Awesome

Soft Parameter Sharing

Author implementation of the soft sharing scheme proposed in "Learning Implicitly Recurrent CNNs Through Parameter Sharing" [PDF]

Pedro Savarese, Michael Maire

Soft sharing is offered as stand-alone PyTorch modules (in models/layers.py), which can be used in plug-and-play fashion on virtually any CNN.

Requirements

Python 2, PyTorch == 0.4.0, torchvision == 0.2.1

The repository should also work with Python 3.

BayesWatch's ImageNet Loader is required for ImageNet training.

Using soft parameter sharing

The code in models/layers.py offers two modules that can be used to apply soft sharing to standard convolutional layers: TemplateBank and SConv2d (shared 2d convolution).
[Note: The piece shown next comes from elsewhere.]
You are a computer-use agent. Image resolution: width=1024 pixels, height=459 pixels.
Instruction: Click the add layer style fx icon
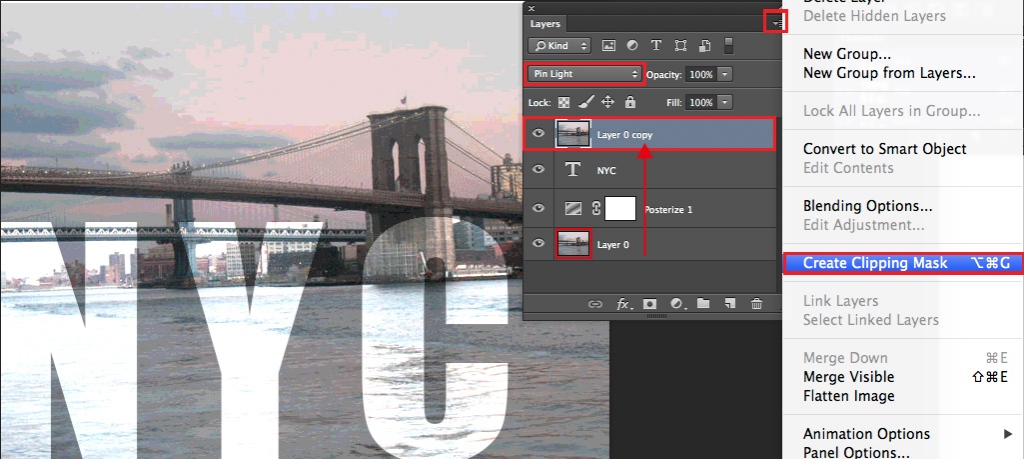(x=623, y=304)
You can take any model that is defined using standard Conv2d:

class CNN(nn.Module):
  def __init__(self):
    super(CNN, self).__init__()
    self.conv1 = nn.Conv2d(1, 10, kernel_size=3, stride=1, padding=0)
    
    self.conv2 = nn.Conv2d(10, 10, kernel_size=3, stride=1, padding=1)
    self.conv3 = nn.Conv2d(10, 10, kernel_size=3, stride=1, padding=1)
    self.conv4 = nn.Conv2d(10, 10, kernel_size=3, stride=1, padding=1)
    
  def forward(self, x):
    x = F.relu(self.conv1(x)))
    x = F.relu(self.conv2(x)))
    x = F.relu(self.conv3(x)))
    x = F.relu(self.conv4(x)))
    return x

And, to apply soft sharing among the convolutional layers, first create a TemplateBank and replace Conv2d layers by SConv2d, passing the created bank as first argument.

class CNN(nn.Module):
  def __init__(self):
    super(CNN, self).__init__()
    self.conv1 = nn.Conv2d(1, 10, kernel_size=3, stride=1, padding=0)
    
    self.bank = TemplateBank(num_templates=3, in_planes=10, out_planes=10, kernel_size=3)
    self.conv2 = SConv2d(bank=self.bank, stride=1, padding=1)
    self.conv3 = SConv2d(bank=self.bank, stride=1, padding=1)
    self.conv4 = SConv2d(bank=self.bank, stride=1, padding=1)
    
  def forward(self, x):
    x = F.relu(self.conv1(x)))
    x = F.relu(self.conv2(x)))
    x = F.relu(self.conv3(x)))
    x = F.relu(self.conv4(x)))
    return x

Make sure not to apply weight decay to the coefficients for best results (check how the group_weight_decay() function is used for this purpose in main.py).

Training the model

To train a SWRN-28-10-6 with cutout on CIFAR-10, do:

python main.py data --dataset cifar10 --arch swrn --depth 28 --wide 10 --bank_size 6 --cutout --job-id swrn28-10-6

By default the learning rate will be decayed by 5 at epochs 60, 120 and 160 (out of a total of 200 epochs), and a weight decay of 0.0005 is applied. These settings can be specified through command-line arguments (schedule, gammas, decay, etc).

Also by default a 90/10 split will be used to split the original training set into train/val. When your model is ready to be evaluated on the test set, you can use the --evaluate option and point to the saved model, as in:

python main.py data --dataset cifar10 --arch swrn --depth 28 --wide 10 --bank_size 6 --evaluate --resume snapshots/swrn28-10-6/model_best.pth.tar

Citation

@inproceedings{
savarese2018learning,
title={Learning Implicitly Recurrent {CNN}s Through Parameter Sharing},
author={Pedro Savarese and Michael Maire},
booktitle={International Conference on Learning Representations},
year={2019}
}